Por demandas familiares, após a chegada de um netinho, o detetive Marcus Burnett resolve se aposentar, sem levar em consideração a necessidade que seu parceiro de distintivo (e de fé), Mike Lowry, tem de sua presença, indo se aboletar no sofá de sua casa, para ver telenovelas. Na modorra do lar, ele quebra um ventilador, queima o disjuntor de luz e leve um bebê para as mais inapropriadas situações, demonstrando sua inaptidão para ser avó. Nada mais corriqueiro e demasiadamente humano, sempre atento aos folhetins de sua TV. "Bad Boys For Life", que estreou nos EUA em 17 de janeiro de 2020 - com um faturamento de US$ 112 milhões, arrecadado em apenas três dias, lá e em um punhado de países - vibra nessa toada, a da vida como ela é… ou como a teledramaturgia nos fez crer que ela seja. Burnett dá a Martin Lawrence um espaço pra brincar de Jack Lemmon. Ele é gente como a gente, ele analisa as coisas simples (outras nem tanto) da vida, enquanto tenta levar uma rotina de paz. Mesmo seu companheiro de armas, Lowry - um personagem que devolve ao cinquentão Willard Carroll "Will" Smith Jr. um viço apolíneo há muito perdido - é engolfado por essa marola de "deixa a vida me levar".

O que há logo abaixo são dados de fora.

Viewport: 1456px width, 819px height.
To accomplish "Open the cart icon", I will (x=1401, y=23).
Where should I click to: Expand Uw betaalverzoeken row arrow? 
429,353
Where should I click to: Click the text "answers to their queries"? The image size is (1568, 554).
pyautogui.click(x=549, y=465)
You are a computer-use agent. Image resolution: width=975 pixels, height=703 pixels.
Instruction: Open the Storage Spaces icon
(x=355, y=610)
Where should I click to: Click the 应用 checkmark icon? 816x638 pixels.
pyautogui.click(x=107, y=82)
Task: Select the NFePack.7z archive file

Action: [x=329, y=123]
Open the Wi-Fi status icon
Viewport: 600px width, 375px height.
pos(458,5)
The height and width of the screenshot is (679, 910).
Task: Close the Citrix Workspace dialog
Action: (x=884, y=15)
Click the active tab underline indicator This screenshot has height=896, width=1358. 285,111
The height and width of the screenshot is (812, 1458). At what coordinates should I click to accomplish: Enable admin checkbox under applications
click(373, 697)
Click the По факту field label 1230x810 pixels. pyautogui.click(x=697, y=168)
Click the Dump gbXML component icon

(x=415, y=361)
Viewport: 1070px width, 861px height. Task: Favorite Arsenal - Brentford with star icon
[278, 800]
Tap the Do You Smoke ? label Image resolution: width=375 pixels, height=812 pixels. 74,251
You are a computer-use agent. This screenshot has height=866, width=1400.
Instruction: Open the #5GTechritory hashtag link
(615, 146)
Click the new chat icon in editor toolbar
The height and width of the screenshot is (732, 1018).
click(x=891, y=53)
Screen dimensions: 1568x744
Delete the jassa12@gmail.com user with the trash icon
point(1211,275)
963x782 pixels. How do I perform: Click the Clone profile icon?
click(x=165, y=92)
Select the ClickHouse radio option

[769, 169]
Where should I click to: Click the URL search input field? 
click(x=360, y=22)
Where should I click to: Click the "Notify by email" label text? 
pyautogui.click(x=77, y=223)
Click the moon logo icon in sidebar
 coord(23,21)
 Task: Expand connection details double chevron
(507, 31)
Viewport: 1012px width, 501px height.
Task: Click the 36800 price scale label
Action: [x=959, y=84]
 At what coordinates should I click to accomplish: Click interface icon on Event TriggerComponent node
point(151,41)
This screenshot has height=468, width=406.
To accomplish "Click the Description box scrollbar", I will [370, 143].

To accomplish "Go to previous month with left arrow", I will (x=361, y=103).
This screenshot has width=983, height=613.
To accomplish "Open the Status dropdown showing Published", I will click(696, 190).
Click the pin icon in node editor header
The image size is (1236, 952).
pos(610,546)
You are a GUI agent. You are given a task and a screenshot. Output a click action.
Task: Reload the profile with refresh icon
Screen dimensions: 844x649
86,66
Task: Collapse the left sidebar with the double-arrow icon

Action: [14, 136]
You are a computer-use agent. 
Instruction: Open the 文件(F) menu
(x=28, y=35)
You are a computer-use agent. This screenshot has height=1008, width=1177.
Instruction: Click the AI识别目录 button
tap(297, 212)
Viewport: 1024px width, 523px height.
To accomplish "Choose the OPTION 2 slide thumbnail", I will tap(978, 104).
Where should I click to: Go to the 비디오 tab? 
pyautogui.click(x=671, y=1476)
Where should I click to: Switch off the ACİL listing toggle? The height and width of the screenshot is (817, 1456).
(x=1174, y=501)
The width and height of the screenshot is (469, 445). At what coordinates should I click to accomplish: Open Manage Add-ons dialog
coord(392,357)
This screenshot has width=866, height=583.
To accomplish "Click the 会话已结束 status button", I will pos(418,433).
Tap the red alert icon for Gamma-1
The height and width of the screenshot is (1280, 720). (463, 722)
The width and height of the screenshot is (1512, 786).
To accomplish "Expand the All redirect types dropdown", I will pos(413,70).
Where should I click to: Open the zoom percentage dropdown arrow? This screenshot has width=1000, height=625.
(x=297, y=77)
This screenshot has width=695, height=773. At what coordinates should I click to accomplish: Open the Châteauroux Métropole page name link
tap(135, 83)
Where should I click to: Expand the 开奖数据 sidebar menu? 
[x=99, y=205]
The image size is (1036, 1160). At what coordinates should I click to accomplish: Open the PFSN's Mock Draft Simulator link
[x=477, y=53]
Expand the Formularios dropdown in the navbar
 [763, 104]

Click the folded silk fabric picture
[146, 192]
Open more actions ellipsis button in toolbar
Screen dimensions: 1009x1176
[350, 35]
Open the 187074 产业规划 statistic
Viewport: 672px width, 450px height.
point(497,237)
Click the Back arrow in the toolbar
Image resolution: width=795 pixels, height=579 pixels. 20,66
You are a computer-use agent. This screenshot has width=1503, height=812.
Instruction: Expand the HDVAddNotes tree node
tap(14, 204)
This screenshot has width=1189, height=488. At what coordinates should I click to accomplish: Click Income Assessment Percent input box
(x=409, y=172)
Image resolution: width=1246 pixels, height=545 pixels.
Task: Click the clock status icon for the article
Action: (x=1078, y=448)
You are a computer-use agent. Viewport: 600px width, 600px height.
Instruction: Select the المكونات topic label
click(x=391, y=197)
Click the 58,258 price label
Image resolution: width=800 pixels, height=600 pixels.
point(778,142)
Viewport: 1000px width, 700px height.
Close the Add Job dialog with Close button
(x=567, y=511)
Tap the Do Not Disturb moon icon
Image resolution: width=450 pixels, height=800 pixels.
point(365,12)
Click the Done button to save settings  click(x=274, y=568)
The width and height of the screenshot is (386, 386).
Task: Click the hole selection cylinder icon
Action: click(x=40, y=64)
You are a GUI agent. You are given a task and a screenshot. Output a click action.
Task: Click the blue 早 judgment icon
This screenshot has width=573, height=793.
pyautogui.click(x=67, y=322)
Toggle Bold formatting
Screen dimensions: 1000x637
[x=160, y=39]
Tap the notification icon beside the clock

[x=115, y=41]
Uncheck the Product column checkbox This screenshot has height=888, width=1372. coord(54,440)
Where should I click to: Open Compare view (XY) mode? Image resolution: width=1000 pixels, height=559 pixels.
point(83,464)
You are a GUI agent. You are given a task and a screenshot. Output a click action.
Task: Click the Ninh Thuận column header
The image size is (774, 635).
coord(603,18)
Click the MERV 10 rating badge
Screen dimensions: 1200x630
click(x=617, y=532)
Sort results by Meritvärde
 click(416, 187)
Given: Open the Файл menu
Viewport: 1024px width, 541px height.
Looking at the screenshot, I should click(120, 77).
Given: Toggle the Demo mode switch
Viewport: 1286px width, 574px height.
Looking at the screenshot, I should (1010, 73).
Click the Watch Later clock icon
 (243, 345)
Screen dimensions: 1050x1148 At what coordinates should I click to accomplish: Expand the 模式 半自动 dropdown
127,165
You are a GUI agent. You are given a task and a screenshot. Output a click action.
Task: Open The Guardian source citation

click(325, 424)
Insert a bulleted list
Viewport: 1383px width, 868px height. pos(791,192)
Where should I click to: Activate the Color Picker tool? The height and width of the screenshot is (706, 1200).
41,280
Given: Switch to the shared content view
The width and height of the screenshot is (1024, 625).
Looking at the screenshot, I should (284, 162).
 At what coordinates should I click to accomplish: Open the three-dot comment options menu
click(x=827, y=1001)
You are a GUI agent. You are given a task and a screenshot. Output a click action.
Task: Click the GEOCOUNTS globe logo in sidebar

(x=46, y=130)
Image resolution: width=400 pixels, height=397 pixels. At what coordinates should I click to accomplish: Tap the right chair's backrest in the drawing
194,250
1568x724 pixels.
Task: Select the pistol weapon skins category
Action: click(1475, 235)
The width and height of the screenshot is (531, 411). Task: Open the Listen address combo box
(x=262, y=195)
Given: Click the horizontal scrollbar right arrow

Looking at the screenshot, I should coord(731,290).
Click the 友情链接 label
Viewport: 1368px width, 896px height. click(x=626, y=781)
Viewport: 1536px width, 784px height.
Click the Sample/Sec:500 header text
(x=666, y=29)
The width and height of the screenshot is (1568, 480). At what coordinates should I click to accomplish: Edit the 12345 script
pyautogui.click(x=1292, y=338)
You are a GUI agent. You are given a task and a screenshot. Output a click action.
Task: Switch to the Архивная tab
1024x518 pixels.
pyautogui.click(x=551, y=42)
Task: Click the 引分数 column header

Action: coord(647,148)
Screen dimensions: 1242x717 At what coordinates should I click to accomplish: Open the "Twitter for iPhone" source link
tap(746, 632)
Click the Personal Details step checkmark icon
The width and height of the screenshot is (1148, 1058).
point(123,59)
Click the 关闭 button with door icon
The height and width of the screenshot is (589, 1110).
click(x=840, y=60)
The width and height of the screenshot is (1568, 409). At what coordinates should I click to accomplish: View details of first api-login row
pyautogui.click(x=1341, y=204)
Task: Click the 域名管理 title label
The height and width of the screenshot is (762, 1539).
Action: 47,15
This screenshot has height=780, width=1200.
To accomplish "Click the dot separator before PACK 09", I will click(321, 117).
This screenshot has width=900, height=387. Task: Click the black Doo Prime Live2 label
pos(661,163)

Só que pra ele é mais difícil, uma vez que há um assassino em seus calcanhares neste terceiro tomo da franquia criada por Michael Bay ("A Rocha") em 1995, e hoje (bem) confiada a Adil El Arbi e Bilall Fallah. É, no mínimo, avassalador o modo como eles refrescam uma grife que já soma um quarto de século sobre os ombros, não apenas pelo combustível de adrenalina em seu sangue, mas por seguirem uma marcha oposta ao politicamente correto e castrações afins. E é, ainda, uma narrativa de afirmação e inclusão, essencial a um tempo em que as lutas raciais nos EUA (e no mundo) elevam cada vez mais suas vozes (com toda a razão) contra a opressão e as práticas sectárias. Vale lembrar que a (hoje) trilogia nasceu no torvelinho histórico dos protestos contra o espancamento do operário Rodney King, pela Polícia de LA, em 1991. O episódio, somado a reflexões inerentes a I Guerra do Iraque, fizeram da correção política uma filosofia, que, atualmente, costuma ser empregada nem sempre para a meta que almejava: a integração das gentes. Mas "Bad Boys Para Sempre" toca no bloco do humanismo.

Em meados dos anos 1990, quando Bay dirigiu o primeiro longa com Burnett e Lowry - orçado em US$ 19 milhões o projeto faturou US$ 141 milhões -, saindo da condição de "realizador de videoclipes" para o posto de "promessa da direção", a jornalista brasileira Ana Maria Bahiana publicou um ensaio analítico riquíssimo sobre o contexto industrial e social do projeto. Ela dizia que Smith e Lawrence chegavam para dar continuidade a um legado heroico descolado aberto pelo já citado Eddie Murphy, que tinha a função de dar a plateias negras um herói com os quais elas se identificassem diretamente, sem passar por um arquétipo WASP. Murphy, a quem os Oscars ignoraram em seu magistral desempenho em "Meu Nome É Dolemite" (2019), foi a gênese do que os "Bad Boys", a marca, virou: ou seja, uma inspiração para novos espectadores. Era uma porta aberta para novos talentos afrodescendentes e também para latinos hispânicos. E, aqui, na constante referência do longa de Adil e Billal ao espírito folhetinesco das novelas, a latinidade ganha múltiplos corpos, olhares e brilhantismos, como é o caso da mexicana Kate Del Castillo (de "A Rainha do Sul"), em memorável participação como a vilã Isabel Aretas; ou como é a situação do matador que espreita Lowry, Armando, vivido pelo inglês com DNA das Guianas Jacob Scipio; ou ainda a situação de Paola Nuñez, também do México, que se desenha como "o" achado do longa, no papel da policial Rita.

Na cópia dublada em português de "Até o Fim", destaca-se o desempenho de Mauro Ramos como a voz nacional de Lawrence enquanto Márcio Simões empresta o gogó a Smith.